20 The word of the LORD came to Haggai a second time on the twenty-fourth day of the month: 21 “Tell Zerubbabel governor of Judah that I am going to shake the heavens and the earth. 22 I will overturn royal thrones and shatter the power of the foreign kingdoms. I will overthrow chariots and their drivers; horses and their riders will fall, each by the sword of his brother.
23 “‘On that day,’ declares the LORD Almighty, ‘I will take you, my servant Zerubbabel son of Shealtiel,’ declares the LORD, ‘and I will make you like my signet ring, for I have chosen you,’ declares the LORD Almighty.”
This oracle is addressed to Zerubbable. Haggai declares that he is chosen by God for a special role in God’s coming kingdom.

A signet ring is a valuable possession which is elsewhere associated with a king.

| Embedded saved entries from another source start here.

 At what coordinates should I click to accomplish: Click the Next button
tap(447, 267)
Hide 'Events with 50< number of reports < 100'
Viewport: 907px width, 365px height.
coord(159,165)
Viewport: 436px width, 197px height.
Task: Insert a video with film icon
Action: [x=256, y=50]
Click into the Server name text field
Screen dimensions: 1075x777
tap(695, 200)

This oracle may have been spoken in the expectation that the Persian empire was unstable and was about to fall, thus freeing Judah from its rule. Zerubbabel would then naturally be the one chosen to lead God’s people.

Some scholars believe that Zerubbable is spoken of here as a messiah, king who will rule when God’s kingdom is established. Zerubbabel would then fulfill the promises which had been made that one of David’s descendants would sit on the thrown in Jerusalem.

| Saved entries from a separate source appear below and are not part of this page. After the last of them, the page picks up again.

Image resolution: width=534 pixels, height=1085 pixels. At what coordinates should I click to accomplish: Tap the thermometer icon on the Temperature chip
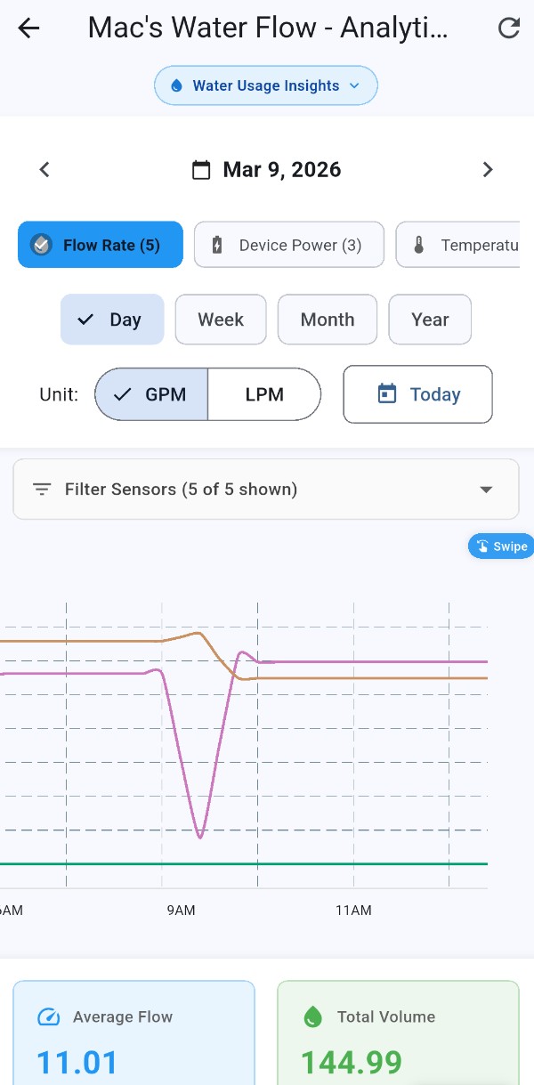pyautogui.click(x=419, y=244)

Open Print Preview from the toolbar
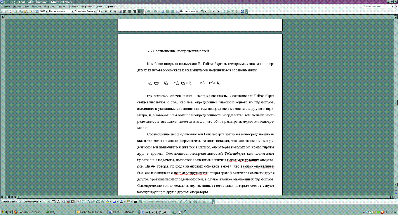pos(10,11)
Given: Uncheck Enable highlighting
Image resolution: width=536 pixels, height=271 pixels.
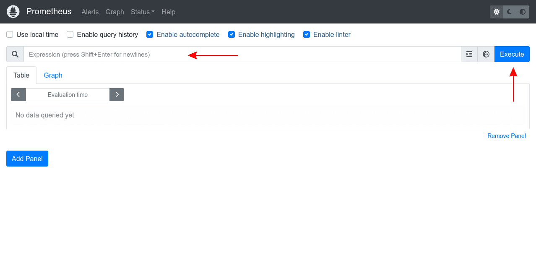Looking at the screenshot, I should click(x=232, y=34).
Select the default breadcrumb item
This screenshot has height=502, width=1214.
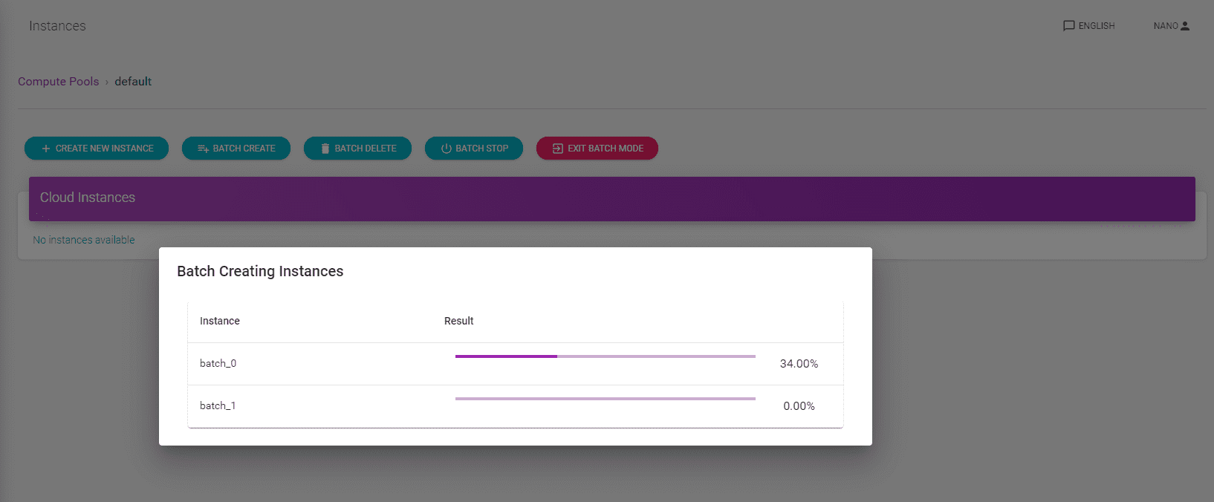[133, 82]
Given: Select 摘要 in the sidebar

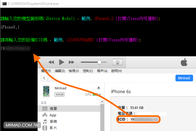Looking at the screenshot, I should [53, 109].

A new messianic age did not come to Israel in Zerubbable’s lifetime, and the Persian empire was intact until 331 BC. The people who recorded and saved Haggai’s prophecies knew this, so they must have believed that these words had some value even though the prophecy did not come to pass as it seemed to be presented. The value may lie in Zerubbabel’s being a representative for all of the chosen people.

Haggai’s prophecy may have Zerubbable symbolizing all of the people of Israel so that the promises made to him would apply to Israel as a whole. This would mean that the chosen people have been elected for special responsibility and authority under god. They will see the triumph of God’s kingdom on earth.

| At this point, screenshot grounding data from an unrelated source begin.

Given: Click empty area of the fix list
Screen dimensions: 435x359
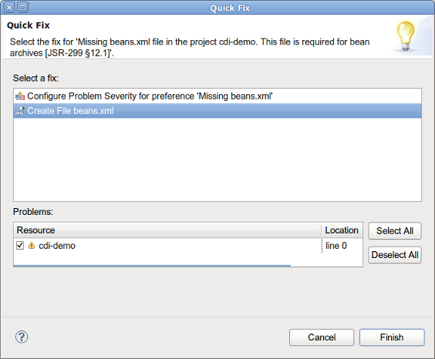Looking at the screenshot, I should [x=218, y=159].
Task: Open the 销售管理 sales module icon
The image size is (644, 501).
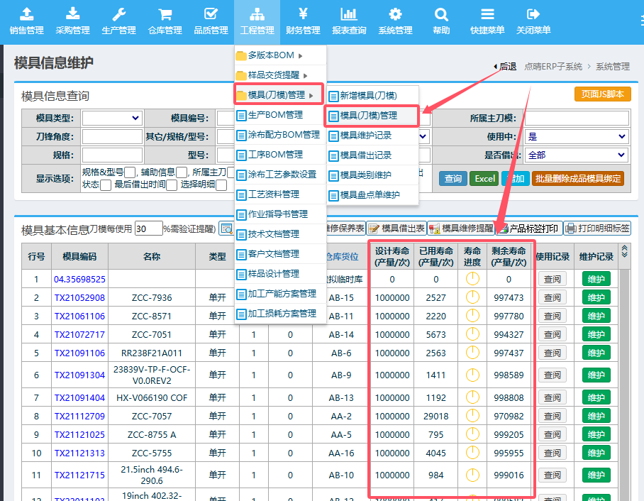Action: [x=26, y=15]
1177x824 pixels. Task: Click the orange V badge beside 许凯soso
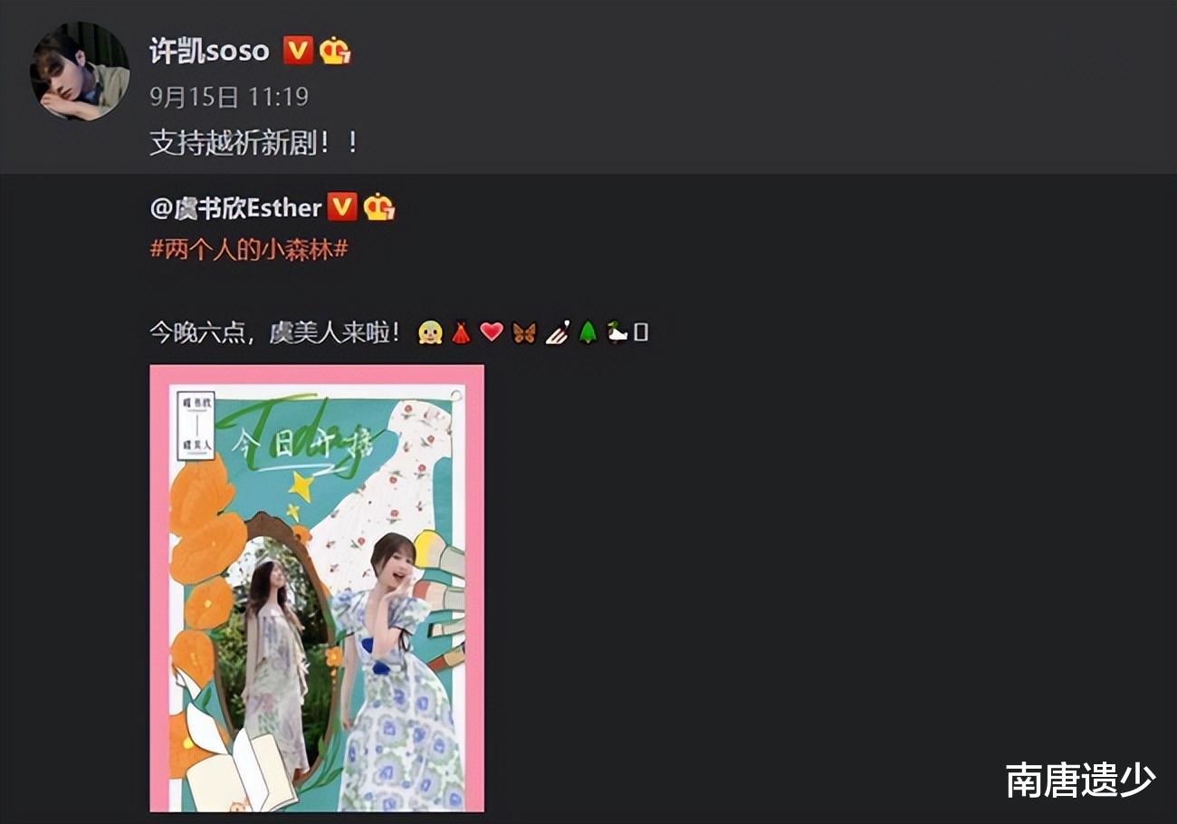[x=298, y=50]
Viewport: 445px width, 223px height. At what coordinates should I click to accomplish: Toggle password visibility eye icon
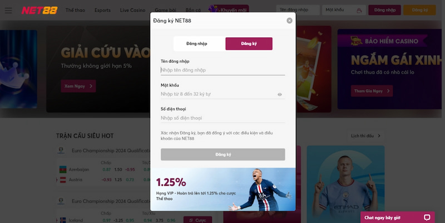click(x=280, y=94)
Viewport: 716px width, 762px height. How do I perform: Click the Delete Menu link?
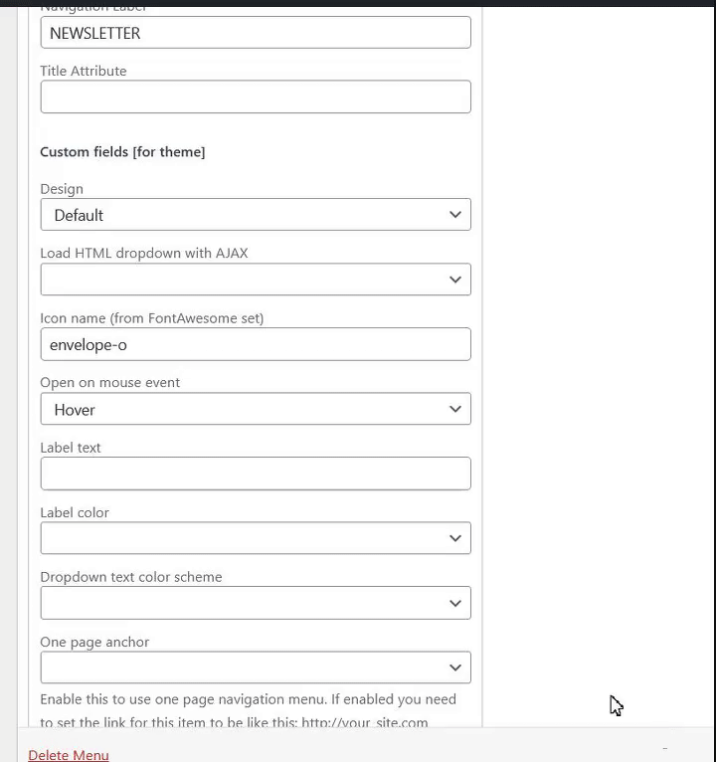pyautogui.click(x=69, y=755)
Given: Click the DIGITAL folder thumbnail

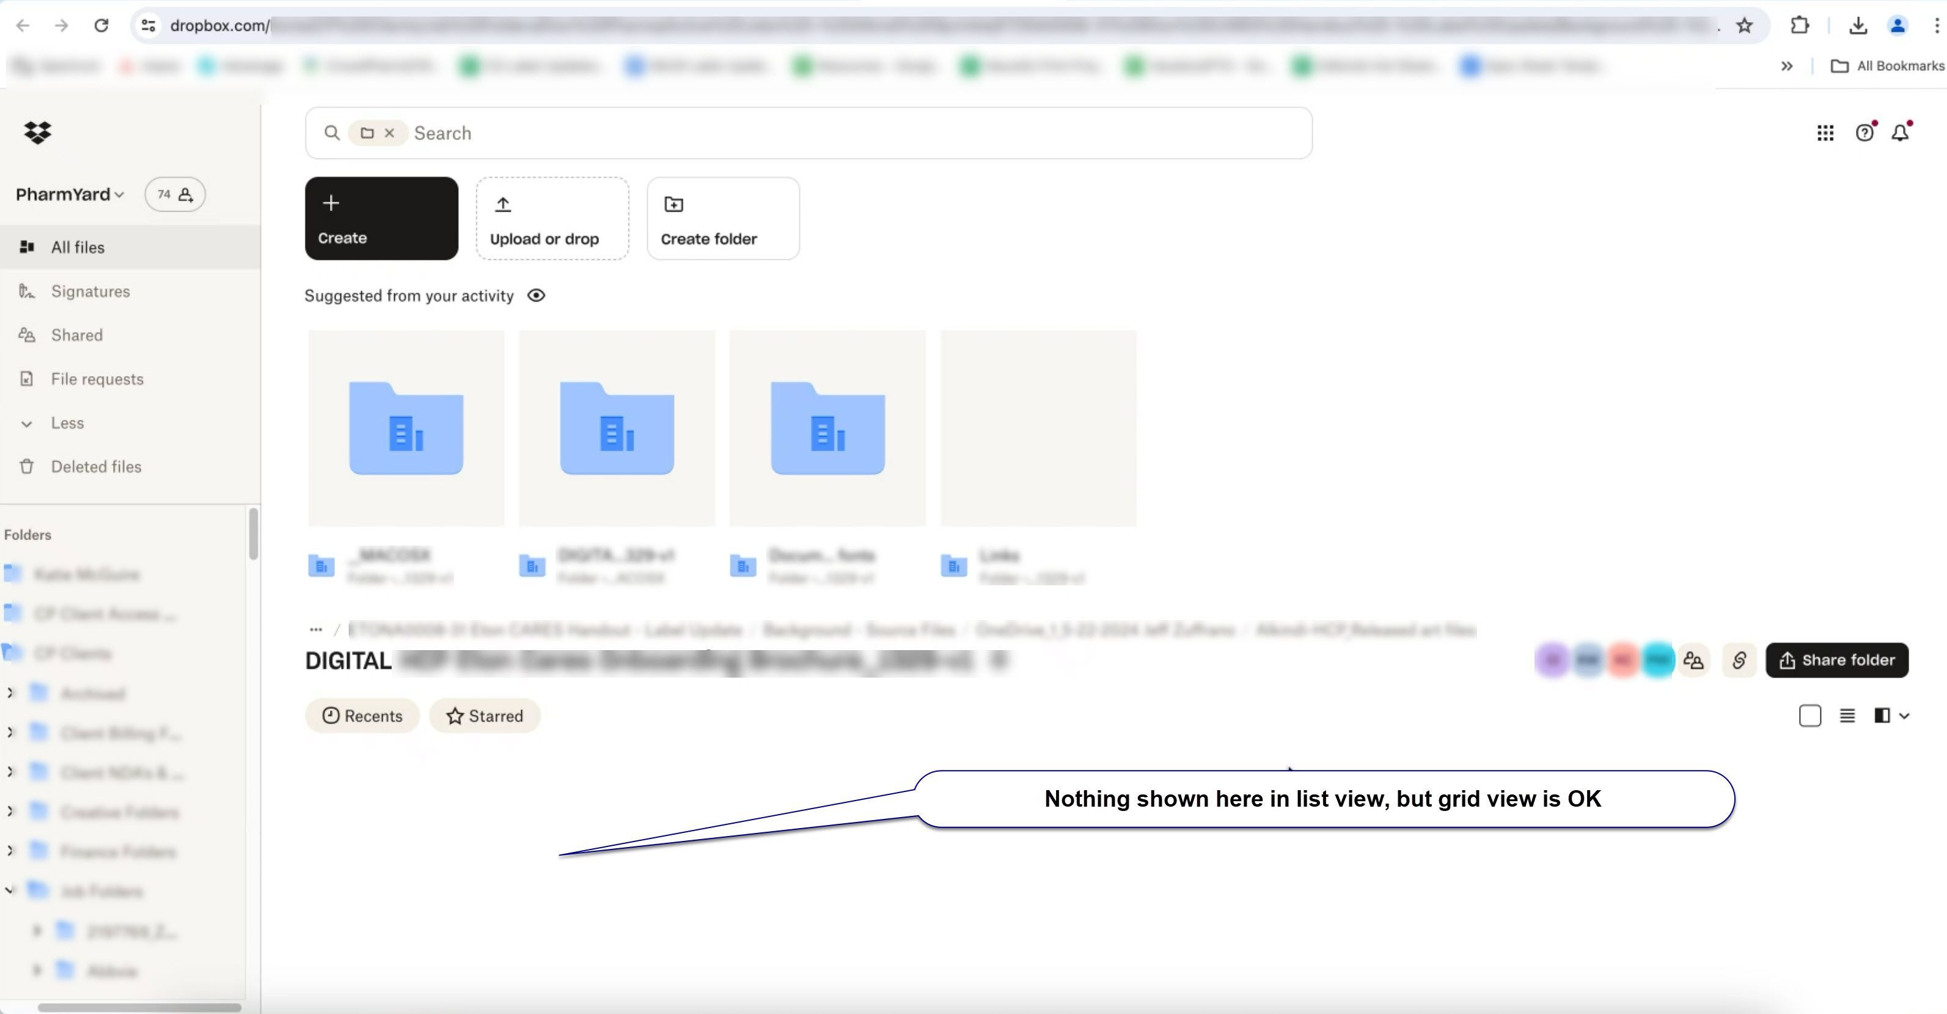Looking at the screenshot, I should [x=615, y=426].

So what is this book about and why study it today. Obviously it was written for a specific time and place, but it is the word of God and is still useful for teaching and edification.






  1. Be obedient to God’s word. God is faithful to the ancient promises to Israel. In return for God’s steadfast love, the people of God must be faithful to the covenant relationship.




  2. This covenant relationship between God and Israel involves worship and ritual as well as righteousness and faith in daily life – I am amazed at the number of people who claim to be members of Chapel by the Sea, but never come here to worship




  3. Construction of the Temple has a meaning beyond its physical presence. In its construction the people turn away from their worries and concerns to express their love for and confidence in God.




  4. God’s will, not one’s own selfish comfort or prosperity, must be the first priority for people in the community of faith.